I agree with Balbir: this is a good description of the problems.

> 
> Conceptual solution
> ===================
> 
> In ideal terms, a solution for this problem would meet the following
> requirements:
> 
> - support movement of an arbitrary set of threads between an arbitrary
> set of cgroups
>
> - allow arbitrarily complex locking from the subsystems involved so
> that they can synchronize against concurrent charges, etc
> - allow rollback at any point in the process
> 
> But in practice that would probably be way more complex than we'd want
> in the kernel. We don't want to encourage excessively-complex locking
> from subsystems, and we don't need to support arbitrary task
> movements.
> 
> 
> (Hopefully!) Practical solution
> =============
> 
> So here's a more practical solution, which hopefully catches the
> important parts of the requirements without being quite so complex.
> 
> The restrictions are:
> 
> - only supporting movement to one destination cgroup (in the same
> hierarchy, of course); if an entire process is being moved, then
> potentially its threads could be coming from different source cgroups
> - a subsystem may optionally fail such an attach if it can't handle
> the synchronization this would entail.
> 
> - supporting moving either one thread, one entire thread group or (for
> the future) "all threads". This supports the existing "tasks" file,
> the proposed "procs" file and also allows scope for things like adding
> a subsystem to an existing hierarchy.
> 
> - locking/checking performed in two phases - one to support sleeping
> locks, and one to support spinlocks. This is to support both
> subsystems that use mutexes to protect their data, and subsystems that
> use spinlocks
> 
> - no locks allowed to be shared between multiple subsystems during the
> transaction, with the single exception of the mmap_sem of the
> thread/process being moved. This is because multiple subsystems use
> the mmap_sem for synchronization, and are quite likely to be mounted
> in the same hierarchy. The alternative would be to introduce a
> down_read_unfair() operation that would skip ahead of waiting writers,
> to safely allow a single thread to recursively lock mm->mmap_sem.
> 
> First we define the state for the transaction:
> 
> struct cgroup_attach_state {

nit: How about naming it cgroup_attach_request or
cgroup_attach_request_state? I suggest this because it's not really
"state" that's kept beyond the prepare-then-(commit|abort) sequence.

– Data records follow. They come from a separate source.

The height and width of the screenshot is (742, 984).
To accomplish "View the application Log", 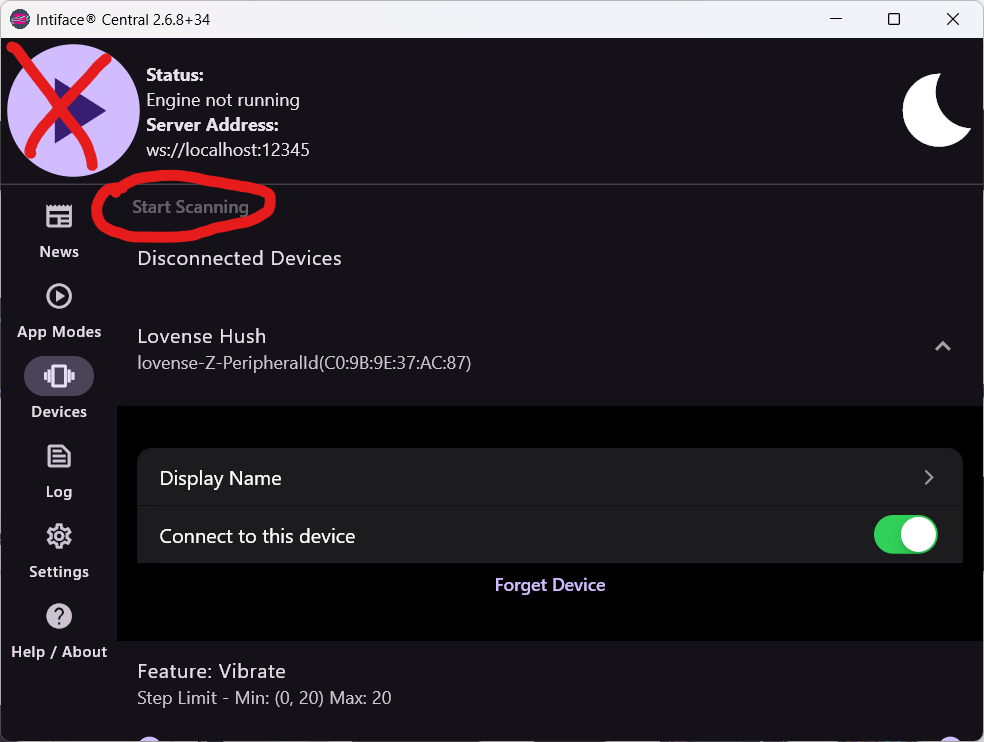I will (58, 469).
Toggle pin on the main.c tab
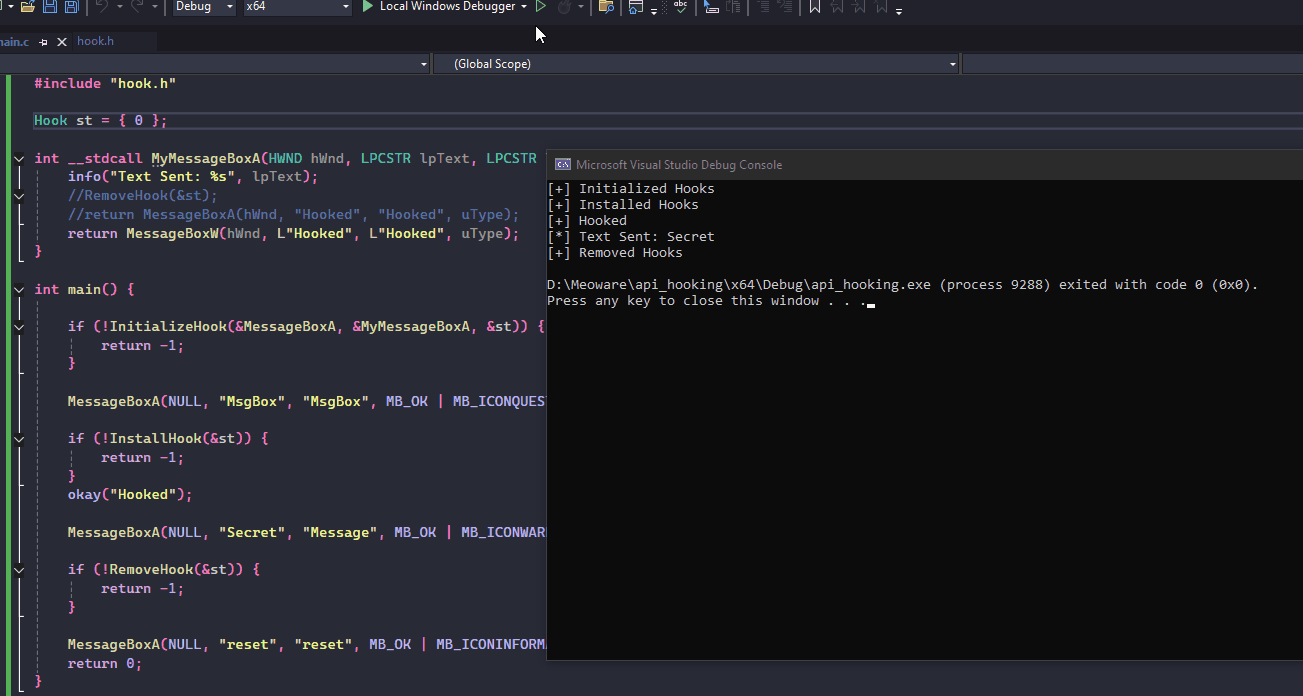 pyautogui.click(x=43, y=42)
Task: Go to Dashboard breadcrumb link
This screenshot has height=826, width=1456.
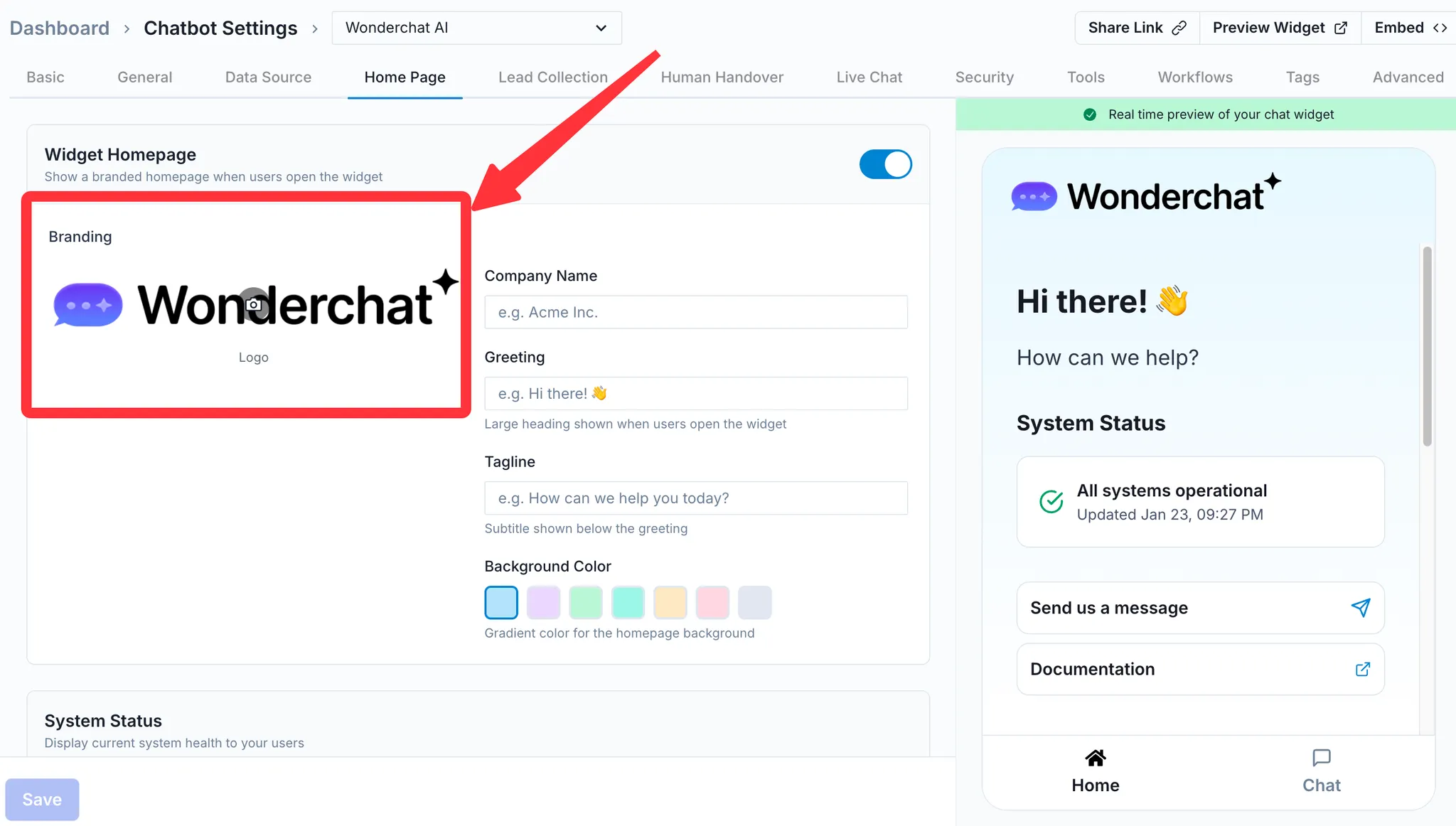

>   // The thread or process being moved, NULL if moving (potentially) all threads
>   struct task_struct *task;
>   enum {
>     CGROUP_ATTACH_THREAD,
>     CGROUP_ATTACH_PROCESS,
>     CGROUP_ATTACH_ALL
>   } mode;
>
> 
>   // The destination cgroup
>   struct cgroup *dest;
> 
>   // The source cgroup for "task" (child threads *may* have different
> groups; subsystem must handle this if it needs to)
>   struct cgroup *src;
>
>   // Private state for the attach operation per-subsys. Subsystems are
> completely responsible for managing this
>   void *subsys_state[CGROUP_SUBSYS_STATE];
> 
>   // "Recursive lock count" for task->mm->mmap_sem (needed if we don't
> introduce down_read_unfair())
>   int mmap_sem_lock_count;
> };
> 
> New cgroup subsystem callbacks (all optional):
> 
> -----
> 
> int prepare_attach_sleep(struct cgroup_attach_state *state);
> 
> Called during the first preparation phase for each subsystem. The
> subsystem may perform any sleeping behaviour, including waiting for
> mutexes and doing sleeping memory allocations, but may not disable
> interrupts or take any spinlocks. Return a -ve error on failure or 0
> on success. If it returns failure, then no further callbacks will be
> made for this attach; if it returns success then exactly one of
> abort_attach_sleep() or commit_attach() is guaranteed to be called in
> the future
> 
> No two subsystems may take the same lock as part of their
> prepare_attach_sleep() callback. A special case is made for mmap_sem:
> if this callback needs to down_read(&state->task->mmap_sem) it should
> only do so if state->mmap_sem_lock_count++ == 0. (A helper function
> will be provided for this). The callback should not
> write_lock(&state->task->mmap_sem).

What about the task->alloc_lock? Might that need to be taken by multiple
subsystems? See my next comment.

> Called with group_mutex (which prevents any other task movement
> between cgroups) held plus any mutexes/semaphores taken by earlier
> subsystems's callbacks.
> 
> -----
> 
> int prepare_attach_nosleep(struct cgroup_attach_state *state);
> 
> Called during the second preparation phase (assuming no subsystem
> failed in the first phase). The subsystem may not sleep in any way,
> but may disable interrupts or take spinlocks. Return a -ve error on
> failure or 0 on success. If it returns failure, then
> abort_attach_sleep() will be called; if it returns success then either
> abort_attach_nosleep() followed by abort_attach_sleep() will be
> called, or commit_attach() will be called
> 
> Called with cgroup_mutex and alloc_lock for task held (plus any
> mutexes/semaphores taken by subsystems in the prepare_attach_nosleep()
> phase, and any spinlocks taken by earlier subsystems in this phase .
> If state->mode == CGROUP_ATTACH_PROCESS then alloc_lock for all
> threads in task's thread_group are held. (Is this a really bad idea?
> Maybe we should call this without any task->alloc_lock held?)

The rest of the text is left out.